[Items listed in a dataset]
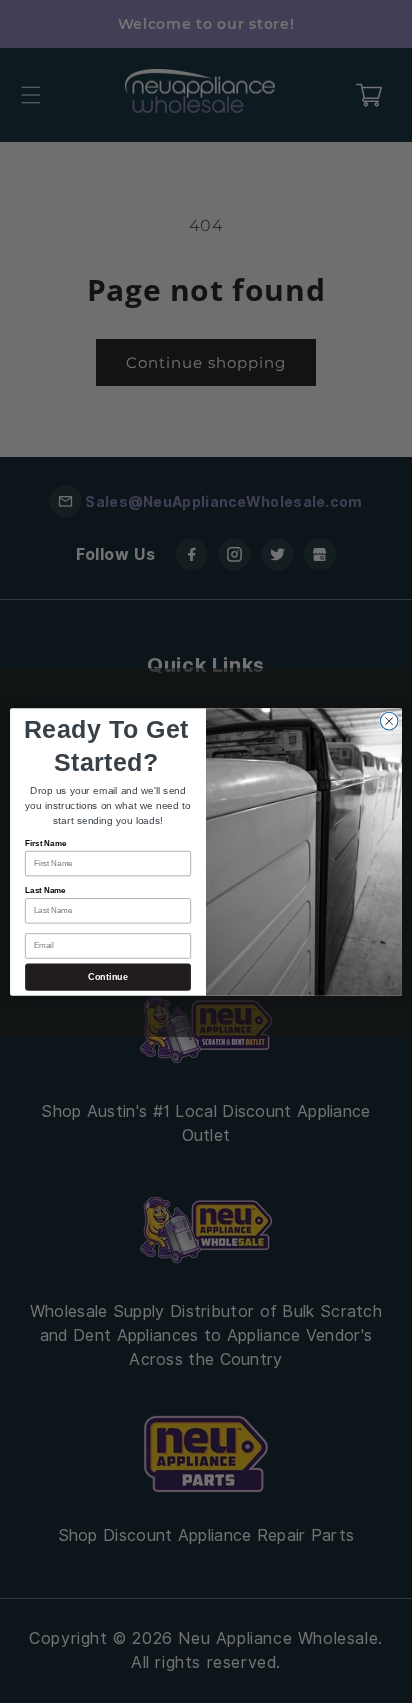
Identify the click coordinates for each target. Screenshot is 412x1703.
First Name (45, 842)
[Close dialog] (389, 721)
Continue (107, 977)
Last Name (45, 890)
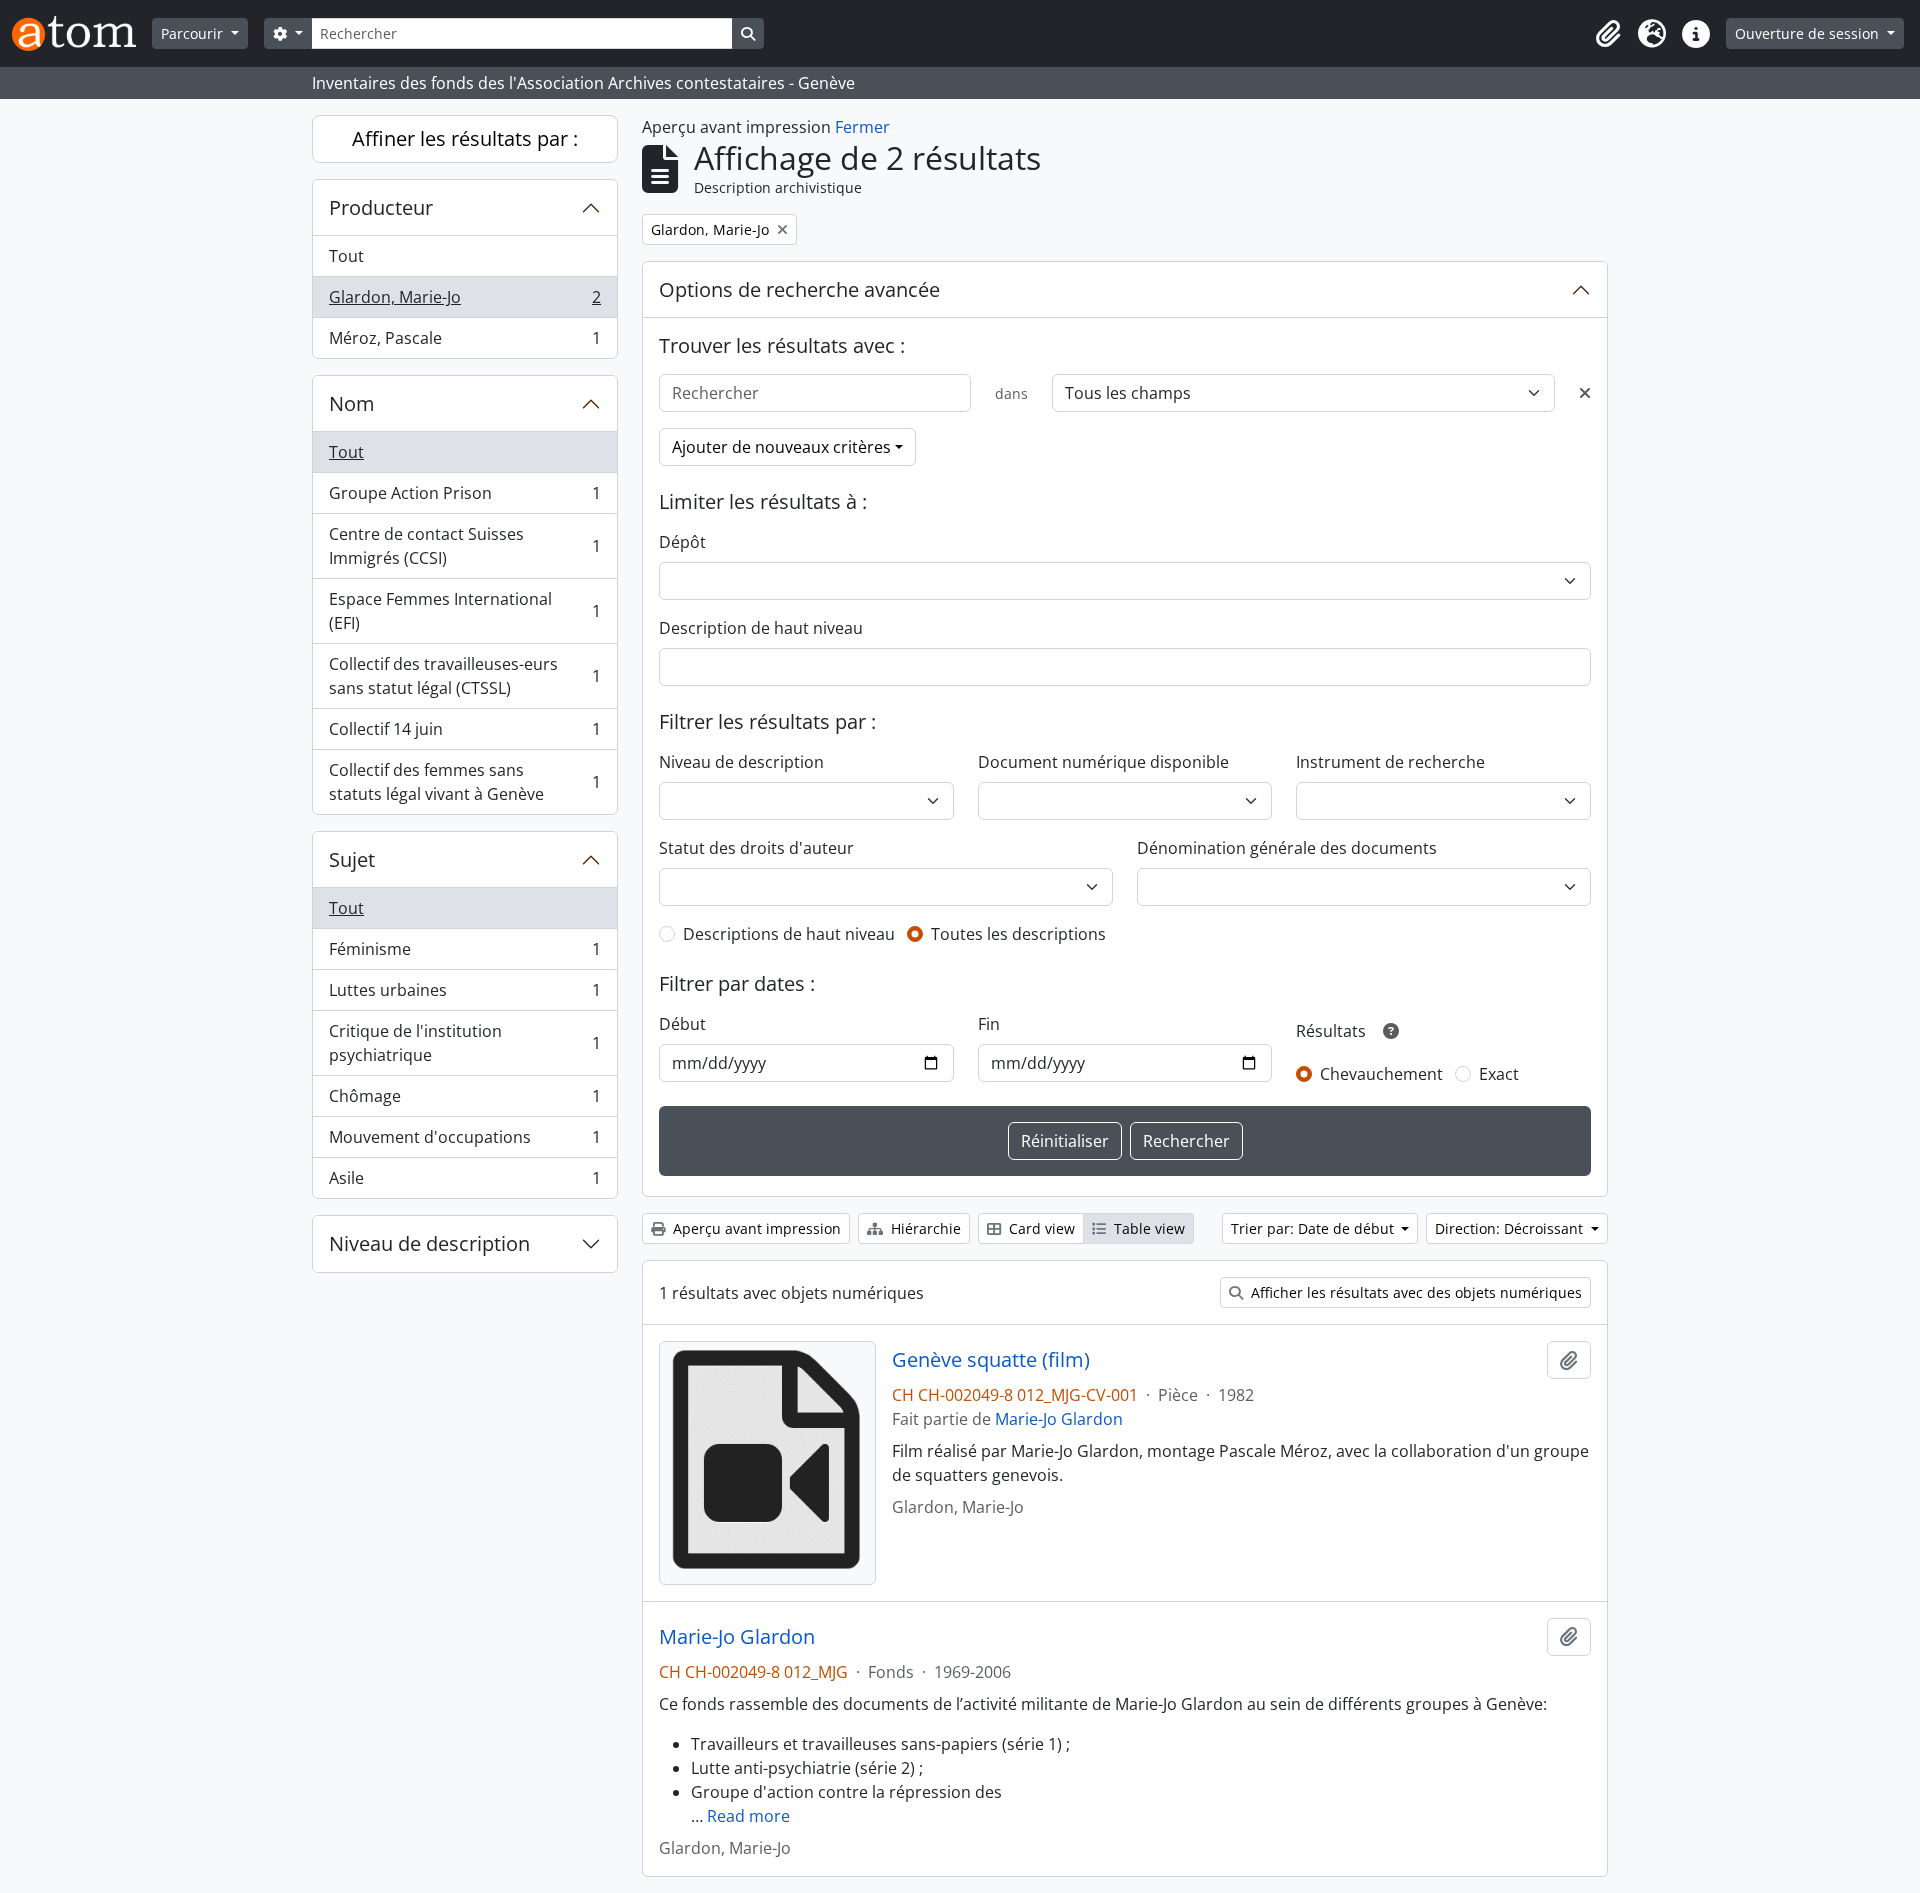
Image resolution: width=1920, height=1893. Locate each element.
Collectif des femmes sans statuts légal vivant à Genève (464, 782)
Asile (464, 1182)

▶ **What you will do**
Look through the entries for the string "each". Every line that has it belongs in the answer.

▶ **Answer below**
Identify the click coordinates for each target. Screenshot is 412x1703.
Image resolution: width=1920, height=1893. Locate each element.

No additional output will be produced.